While implementing the actual dataflow analysis code, GADTs made a few more interesting appearances. First, since my control-flow graphs are all closed on entry and on exit, I did not have to handle cases that would have been possible had I opted to allow control-flow graphs to be open at the beginning. I also did not have to write any cases handling blocks that are open on entry. A consequence of this decision, though, is that my dataflow analysis must specify the entry node into the control-flow graph; since no blocks are open on entry, one cannot automatically be found. On the other hand hoopl handles graphs of all shapes and the documentation for the forward dataflow analysis function has a note: "if the graph being analyzed is open at the entry, there must be no other entry point, or all goes horribly wrong...". Perhaps being explicit here is better overall. The note indicates to me that the type system cannot guarantee (as things stand) that there is only one open-on-entry block in the graph. Although my library code has to be explicit in providing an entry point, users of my library do not have to deal with this - each control-flow graph tracks its own entry point and automatically provides it to the dataflow framework.
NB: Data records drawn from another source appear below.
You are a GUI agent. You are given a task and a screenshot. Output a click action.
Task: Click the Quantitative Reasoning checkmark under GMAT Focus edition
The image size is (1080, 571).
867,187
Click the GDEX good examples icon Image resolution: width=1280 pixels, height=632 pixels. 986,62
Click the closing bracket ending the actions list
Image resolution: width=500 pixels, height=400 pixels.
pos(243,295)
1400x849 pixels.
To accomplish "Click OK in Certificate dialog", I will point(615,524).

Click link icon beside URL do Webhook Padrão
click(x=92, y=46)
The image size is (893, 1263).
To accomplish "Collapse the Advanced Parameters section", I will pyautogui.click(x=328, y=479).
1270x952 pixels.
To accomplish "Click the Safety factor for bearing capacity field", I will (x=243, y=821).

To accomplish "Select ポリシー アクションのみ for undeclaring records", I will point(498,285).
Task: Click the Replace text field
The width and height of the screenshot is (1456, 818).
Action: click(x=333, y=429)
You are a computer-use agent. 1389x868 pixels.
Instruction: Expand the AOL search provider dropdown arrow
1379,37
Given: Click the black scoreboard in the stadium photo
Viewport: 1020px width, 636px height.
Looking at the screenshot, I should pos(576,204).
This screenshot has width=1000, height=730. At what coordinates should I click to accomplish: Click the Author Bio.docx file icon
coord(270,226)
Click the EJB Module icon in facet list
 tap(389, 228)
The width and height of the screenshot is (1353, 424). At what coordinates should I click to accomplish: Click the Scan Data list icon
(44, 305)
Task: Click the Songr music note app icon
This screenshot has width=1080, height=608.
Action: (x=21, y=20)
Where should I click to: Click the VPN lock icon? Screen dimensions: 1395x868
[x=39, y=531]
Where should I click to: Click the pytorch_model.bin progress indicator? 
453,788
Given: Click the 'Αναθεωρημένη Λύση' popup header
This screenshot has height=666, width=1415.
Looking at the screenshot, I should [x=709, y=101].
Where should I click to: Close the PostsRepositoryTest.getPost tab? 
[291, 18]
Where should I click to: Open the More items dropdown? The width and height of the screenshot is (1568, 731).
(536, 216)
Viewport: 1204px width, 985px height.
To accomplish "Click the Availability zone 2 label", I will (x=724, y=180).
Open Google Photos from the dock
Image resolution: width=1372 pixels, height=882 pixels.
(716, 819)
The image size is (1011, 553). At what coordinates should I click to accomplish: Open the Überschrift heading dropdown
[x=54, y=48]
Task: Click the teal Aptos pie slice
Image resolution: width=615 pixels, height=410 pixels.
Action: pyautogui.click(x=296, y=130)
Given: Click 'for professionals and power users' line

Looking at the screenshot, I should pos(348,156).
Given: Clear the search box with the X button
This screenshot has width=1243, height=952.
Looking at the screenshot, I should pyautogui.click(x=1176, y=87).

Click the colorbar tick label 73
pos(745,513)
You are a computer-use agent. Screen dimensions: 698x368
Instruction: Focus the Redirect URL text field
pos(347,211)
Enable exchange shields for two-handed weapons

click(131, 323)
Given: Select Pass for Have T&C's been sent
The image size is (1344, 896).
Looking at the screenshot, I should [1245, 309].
The dataflow analysis implementation in hoopl uses GADTs everywhere,
but one other style of use struck me as particularly elegant, so I
think that I will mention it here. It also took me quite a while to
understand. I think it is described in the hoopl paper, but the
detail was lost on me until I was implementing it myself. In hoopl,
transfer functions in the dataflow analysis return type Fact x f
.
Here, type x
represents the shape of the instruction on exit and f
is the type of the dataflow fact. The definition of Fact
is:
type family Fact x f :: *
type instance Fact O f = f
type instance Fact C f = FactBase f
and the type of the transfer function is:
transfer :: forall e x . n e x -> f -> Fact x f
This means that instructions that are open on exit return a single
dataflow fact, while instructions that are closed on exit (i.e.,
terminator instructions) return a FactBase
. A FactBase
maps
labels to dataflow facts, so the transfer function applied to a
terminator instruction can propagate different information along each
outgoing edge. I thought this was extremely elegant. Unfortunately,
exposing the GADT API to dataflow clients would have been inconvenient
for me because my instructions do not have natural shape tags, so I
would have had to expose my GADT wrappers. I decided that keeping the
implementation hidden was more important than mirroring this API
exactly, so I simply have a separate edge transfer function that
clients can optionally provide. The real surprise to me, though, was
the interplay between type families and GADTs: transfer functions can
return different types depending on their inputs because the shape
tag selects the type family instance being used. I think this might
only work as well as it does because the entire dataflow analysis
framework in hoopl is designed as a series of composed fact
transformers; otherwise, the heterogeneous return types probably
would not be very useful. I suspect this is a useful pattern to
keep in mind.
Impressions
Overall, I am very happy with my new control-flow graph and hoopl. I also have a new-found respect for GADTs, now that I know what they are and have some idea of how to use them. The code for hoopl is like a giant type-based tapestry and the 16 page Haskell '10 paper barely does it justice.
Aside
As an aside, I had read a paper a while ago about an Applicative control-flow graph that used zippers I always thought it was a very cool idea, but I never implemented it myself because I have not needed that level of sophistication yet (in particular, I do not really need to be able to rewrite control-flow graphs). When I started reading the paper on hoopl, I thought the idea sounded familiar; I didn't realize that the first two authors were the same on both papers until much later.